RRDRJ is a community-based restorative justice program serving youth, families, and communities across Central Alberta. Rather than routing every conflict through the formal court system, RRDRJ offers an alternative rooted in dialogue, accountability, and healing. The program works in partnership with RCMP detachments, the Alberta Crown Prosecutor’s Office, schools, and community organizations to give people a voice in how harm is addressed.

At the heart of this work is a simple but powerful belief: harm is best addressed not through punishment alone, but through meaningful conversation, relationship repair, and community support.

What Does RRDRJ Actually Do?

The program operates across three main areas:

Youth Diversion and Justice Referrals. When a young person has caused harm, RRDRJ can offer a restorative conference as an alternative to court. In these structured conversations, the young person takes responsibility, hears directly from those affected, and works with everyone involved to create an agreement about how to make things right. Completing this process can divert youth from the formal justice system entirely.

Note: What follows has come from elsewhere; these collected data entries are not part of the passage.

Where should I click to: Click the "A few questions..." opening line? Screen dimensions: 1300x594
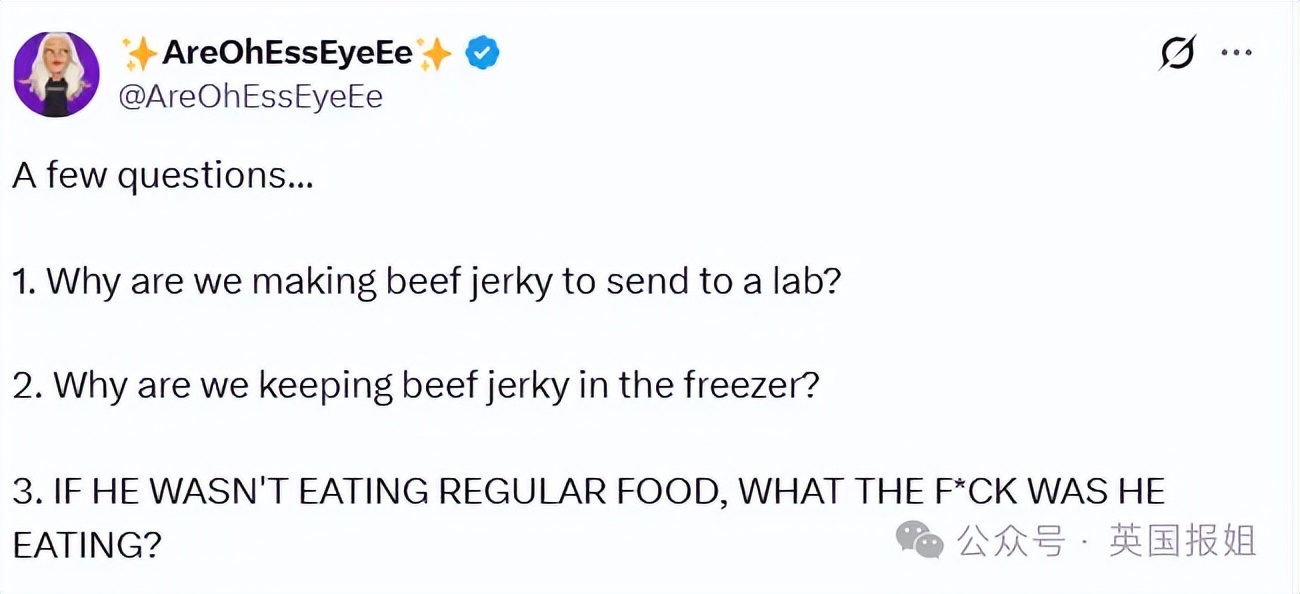(x=163, y=176)
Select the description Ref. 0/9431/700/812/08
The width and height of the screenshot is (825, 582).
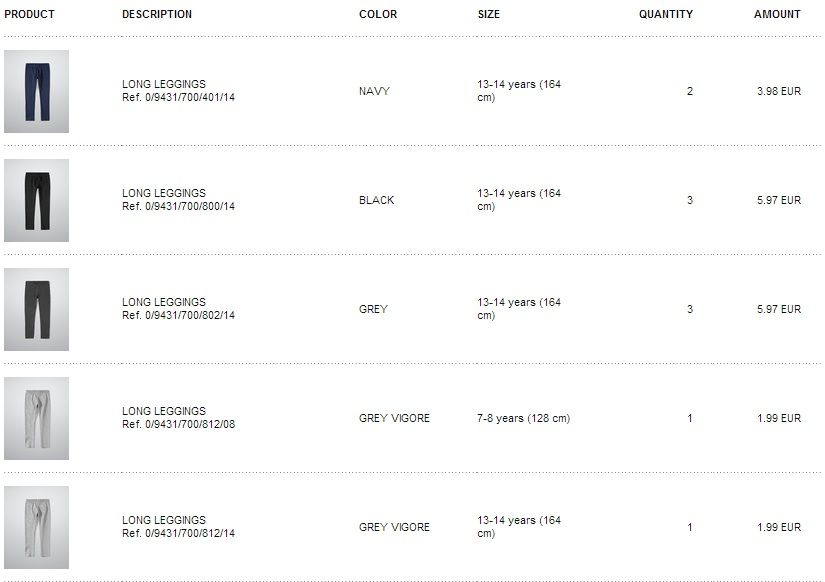pyautogui.click(x=178, y=418)
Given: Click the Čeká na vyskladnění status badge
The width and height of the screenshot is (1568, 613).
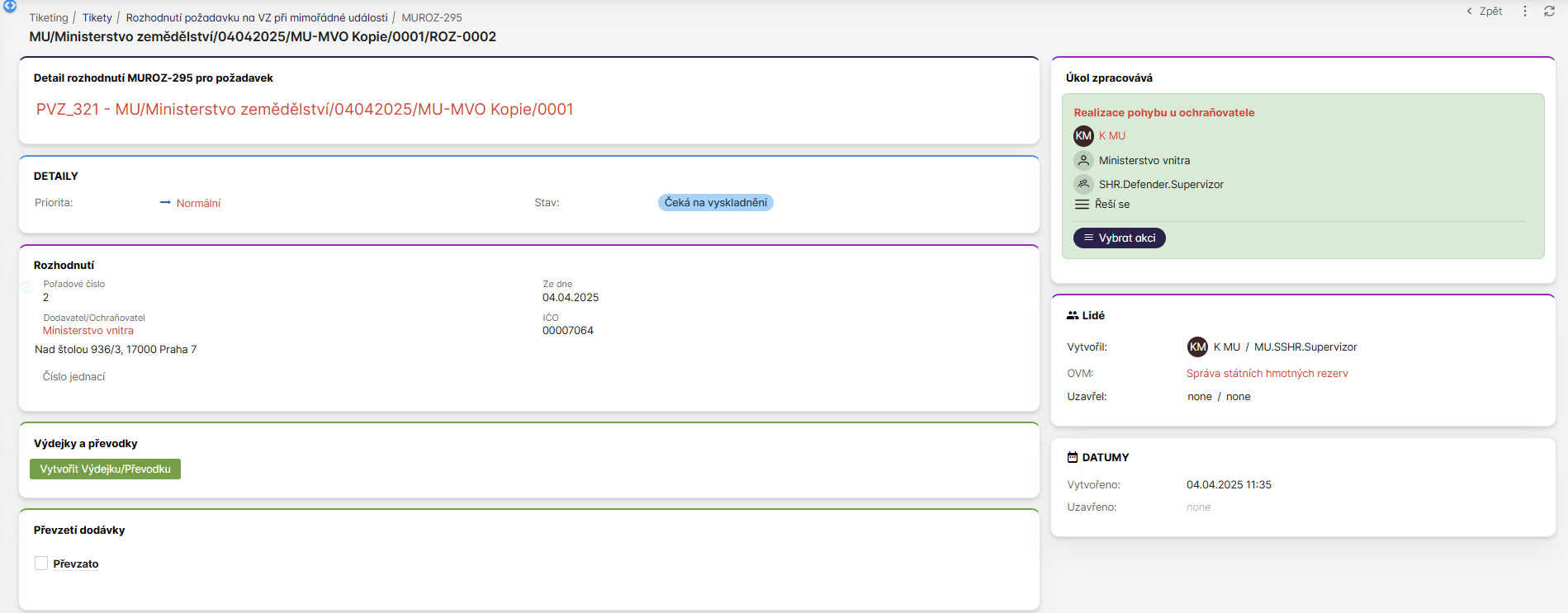Looking at the screenshot, I should point(715,203).
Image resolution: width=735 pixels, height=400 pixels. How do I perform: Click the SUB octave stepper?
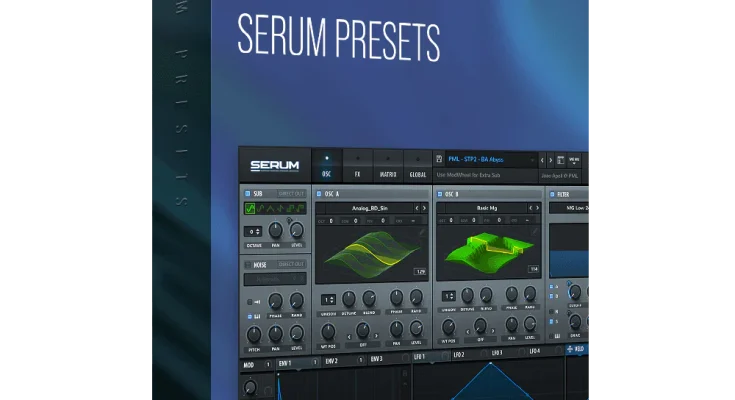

Restorative School Culture. RRDRJ works directly inside schools to shift how conflict and discipline are handled. Through circle facilitation, professional development for educators, and ongoing school presence, the program helps build learning environments where accountability and belonging go hand in hand.

Community Engagement and Education. RRDRJ also works to build broader community understanding of restorative practices, equipping parents, educators, law enforcement, and service providers with tools to handle conflict in restorative ways.

How the Process Works

Participation in RRDRJ is always voluntary. No one is pressured into the process, and anyone can step back at any time.

When a case is referred, trained facilitators meet individually with each person involved, including the person responsible, the person harmed, and their families. These preparation interviews help everyone feel ready before coming together for a restorative conference.

At the conference, participants sit in a circle and work through a guided conversation. Each person shares their perspective: what happened, how it affected them, and what they think needs to happen to repair the harm. Together, the group creates a written agreement outlining specific, achievable actions with clear timelines. Once those actions are completed, the file is officially closed.

Grounded in Community Values

RRDRJ’s approach is trauma-informed and culturally responsive. Facilitators are trained to create spaces where all participants, including Indigenous youth and families, newcomers, and 2SLGBTQ+ individuals, feel safe and respected. The program also recognizes that many young people who cause harm have themselves experienced trauma, marginalization, or disconnection, and that addressing those root causes matters for lasting change.

Why It Matters

Restorative justice has been used in Canadian communities for over 40 years, and research consistently shows it reduces reoffending, increases satisfaction for those harmed, and builds stronger communities. For Central Alberta, RRDRJ represents a local commitment to that evidence: that people can take responsibility, that relationships can be repaired, and that communities are better equipped to heal when everyone has a seat at the table.